§ **RECORDS**:
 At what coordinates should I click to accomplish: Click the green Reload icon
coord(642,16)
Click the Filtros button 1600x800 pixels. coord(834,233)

---

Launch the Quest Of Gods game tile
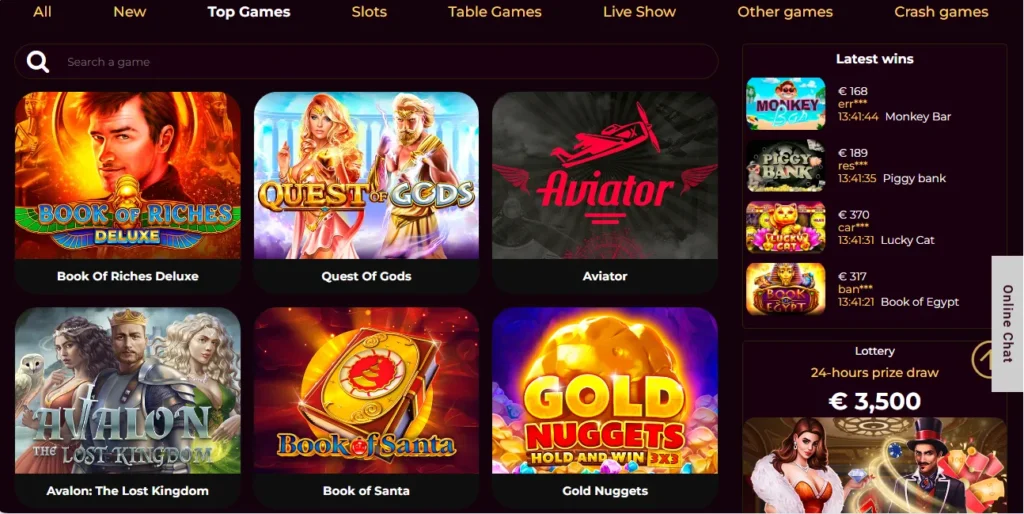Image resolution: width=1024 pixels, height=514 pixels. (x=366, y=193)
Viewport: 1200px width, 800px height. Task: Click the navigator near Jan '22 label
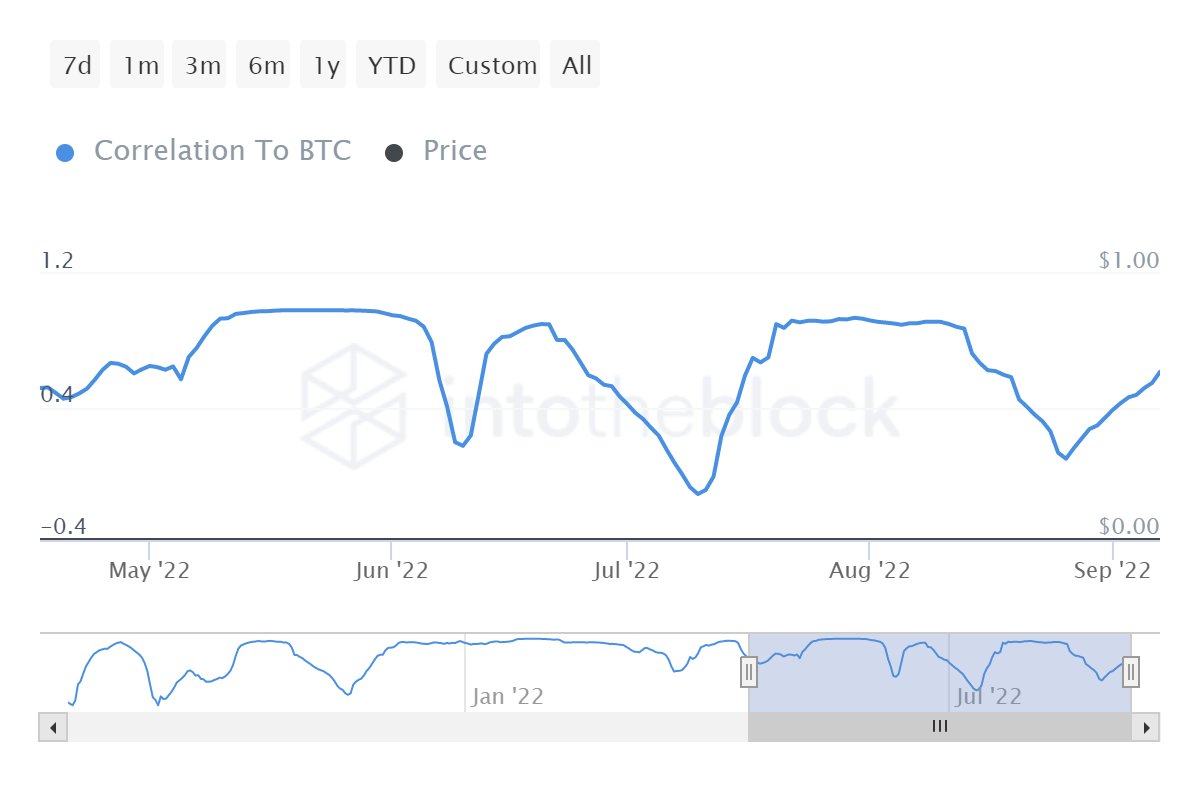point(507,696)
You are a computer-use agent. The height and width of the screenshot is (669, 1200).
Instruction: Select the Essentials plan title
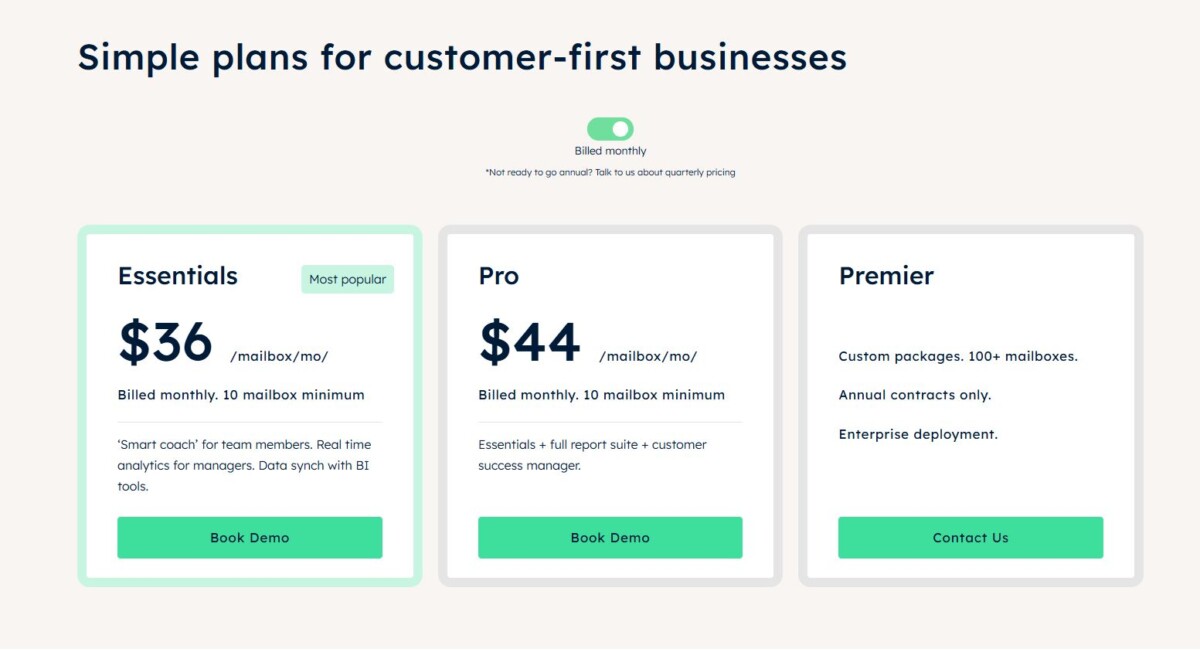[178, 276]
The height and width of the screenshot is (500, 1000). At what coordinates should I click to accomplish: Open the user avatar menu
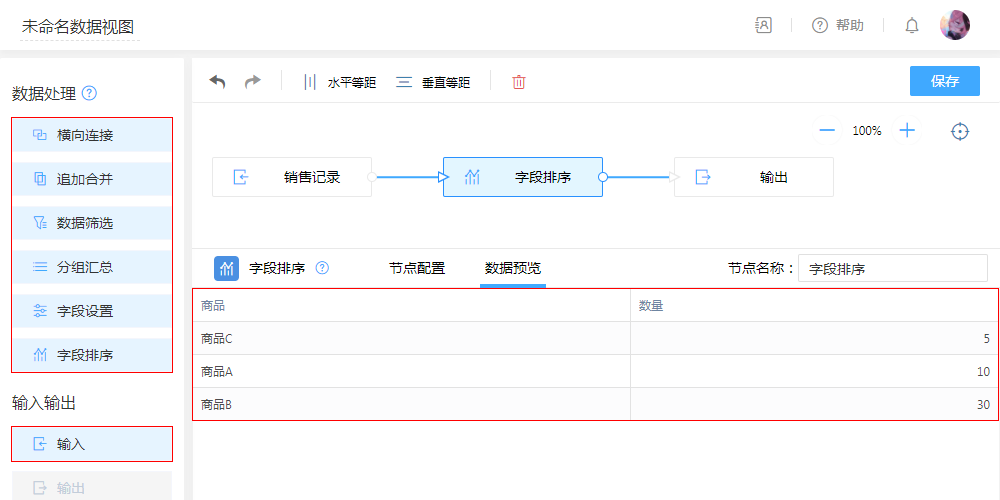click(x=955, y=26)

§ **TASK**: Reprint exactly the lines above that start at the one with "At what coordinates should I click to accomplish: Click" and end at the one with "Click the Filtros", keeping both and adding none.

§ **ANSWER BOX**:
 At what coordinates should I click to accomplish: Click the green Reload icon
coord(642,16)
Click the Filtros button 1600x800 pixels. coord(834,233)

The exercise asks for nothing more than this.